I have just one other ride this afternoon, and Bellshill, who runs in the three-mile novice hurdle, is probably my best chance of a winner. He comes here with a similar profile to last season, insofar as he disappointed at Cheltenham, and then bounced back to form to finish second at Aintree. However, he finished runner-up at this meeting last year, so I’m hoping he can go one better this time. Last time out he missed the second-last hurdle at Aintree, and that was probably the difference between winning and losing. It was a great first effort over today’s trip, and this is where his future lies. He looked slow against two-mile horses but he’s not slow against three-milers and I have no doubt he stays.

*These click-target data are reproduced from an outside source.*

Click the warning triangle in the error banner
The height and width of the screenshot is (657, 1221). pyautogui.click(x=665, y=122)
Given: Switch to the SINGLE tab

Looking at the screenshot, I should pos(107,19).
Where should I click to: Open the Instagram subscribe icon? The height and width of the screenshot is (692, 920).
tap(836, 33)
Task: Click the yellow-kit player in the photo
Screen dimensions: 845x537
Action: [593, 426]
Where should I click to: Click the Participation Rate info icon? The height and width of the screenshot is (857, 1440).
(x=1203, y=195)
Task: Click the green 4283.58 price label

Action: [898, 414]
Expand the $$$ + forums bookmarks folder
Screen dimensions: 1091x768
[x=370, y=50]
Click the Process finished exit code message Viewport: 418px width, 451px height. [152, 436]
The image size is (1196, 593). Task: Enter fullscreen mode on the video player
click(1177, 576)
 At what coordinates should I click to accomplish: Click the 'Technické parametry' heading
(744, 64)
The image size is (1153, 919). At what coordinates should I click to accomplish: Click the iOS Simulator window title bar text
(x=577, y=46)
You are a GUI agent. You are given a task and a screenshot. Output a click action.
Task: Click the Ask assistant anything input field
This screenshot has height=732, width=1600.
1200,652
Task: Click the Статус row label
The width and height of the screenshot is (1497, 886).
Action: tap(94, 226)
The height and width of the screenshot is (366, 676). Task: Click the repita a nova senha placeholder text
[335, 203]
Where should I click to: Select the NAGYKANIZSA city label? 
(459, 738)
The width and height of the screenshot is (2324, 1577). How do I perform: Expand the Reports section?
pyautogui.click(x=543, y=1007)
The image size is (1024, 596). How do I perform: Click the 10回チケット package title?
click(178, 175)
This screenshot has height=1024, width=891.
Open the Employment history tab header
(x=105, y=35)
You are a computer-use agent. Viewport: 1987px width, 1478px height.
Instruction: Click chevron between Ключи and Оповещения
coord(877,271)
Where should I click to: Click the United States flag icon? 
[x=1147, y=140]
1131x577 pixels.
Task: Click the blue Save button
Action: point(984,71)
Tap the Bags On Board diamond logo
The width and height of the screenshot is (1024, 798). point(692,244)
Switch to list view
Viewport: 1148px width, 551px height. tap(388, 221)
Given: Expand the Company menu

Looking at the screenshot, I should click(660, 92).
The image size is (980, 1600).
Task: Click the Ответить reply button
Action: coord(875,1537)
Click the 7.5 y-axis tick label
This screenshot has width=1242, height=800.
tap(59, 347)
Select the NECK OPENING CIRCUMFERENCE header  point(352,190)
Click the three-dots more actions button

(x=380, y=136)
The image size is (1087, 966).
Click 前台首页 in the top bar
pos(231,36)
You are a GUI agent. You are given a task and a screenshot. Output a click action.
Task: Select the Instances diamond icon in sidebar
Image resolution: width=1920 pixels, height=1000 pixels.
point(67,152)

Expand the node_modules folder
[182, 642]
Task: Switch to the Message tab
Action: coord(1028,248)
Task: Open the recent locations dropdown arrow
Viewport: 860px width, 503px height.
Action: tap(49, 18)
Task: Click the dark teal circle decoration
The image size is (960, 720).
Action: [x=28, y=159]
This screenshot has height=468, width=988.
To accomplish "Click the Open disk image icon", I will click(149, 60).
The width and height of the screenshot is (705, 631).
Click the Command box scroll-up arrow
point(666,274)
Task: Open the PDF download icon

Bryan Cooper has gone for General Principle over Willie’s three Gigginstown-owned runners, so that decision must be respected. Arkwrisht has something to find, while Gangster must bounce back from a disappointing run at Aintree, while Stone Hard has some good form, though the ground may not be ideal. They all have chances of sorts, but I like Bellshill, and think he will take beating.

Willie runs Balko Des Flos in the two-and-a-half-mile hurdle, and he should go very well. Strictly on official ratings he has seven pounds to find with Supasundae, but I think he could be better than his last couple of runs suggest.

He finished fifth in the Albert Bartlett at Cheltenham and fourth behind Ballyoptic at Aintree, but both of those races were over three miles, and he may not have fully seen out the trip. He won his maiden over two and a half miles at this track, and I think he can run a big race, even if Supasundae is the one to beat.

Willie has six in the Grade One bumper and Bacardys and Battleford set the standard on this season’s form. They finished first and second at Aintree, and third and second at Cheltenham respectively. Clearly, there isn’t a lot between them, but Patrick has decided to stick with Bacardys, which he rode to victory at Aintree.

Castello Sforza wasn’t far behind the two at Cheltenham and, as that was his first run for a year, is entitled to improve for it. It’s a similar story with Very Much So, who wasn’t much further behind on what was his first start for two years, while Blow By Blow is improving all the time and shouldn’t be dismissed lightly. Avenir D’Une Vie would prefer some cut in the ground, however. David Pipe’s Moon Racer probably shades it on overall form, as he won last year’s Champion Bumper at Cheltenham, and that form has worked out well. But he hasn’t been seen since, and so I’m hoping one of Willie’s will win. They’re a nice bunch of novice hurdlers in the making, but separating them now is difficult.

Turban runs in the two-and-a-half-mile handicap chase, but he has to bounce back from a disappointing effort in the Topham Chase, in which he failed to get involved. He has claims on his third-place finish in the Bobbyjo Chase on his previous start, but would like some rain to fall. Augusta Kate’s form is rock-solid and she sets the standard in the mares’ bumper. She was just denied in Aintree, and should be heavily involved again. Willie also runs newcomer Glens Harmony. She doesn’t show an awful lot at home, but neither did her sister, Glens Melody, and look how she turned out.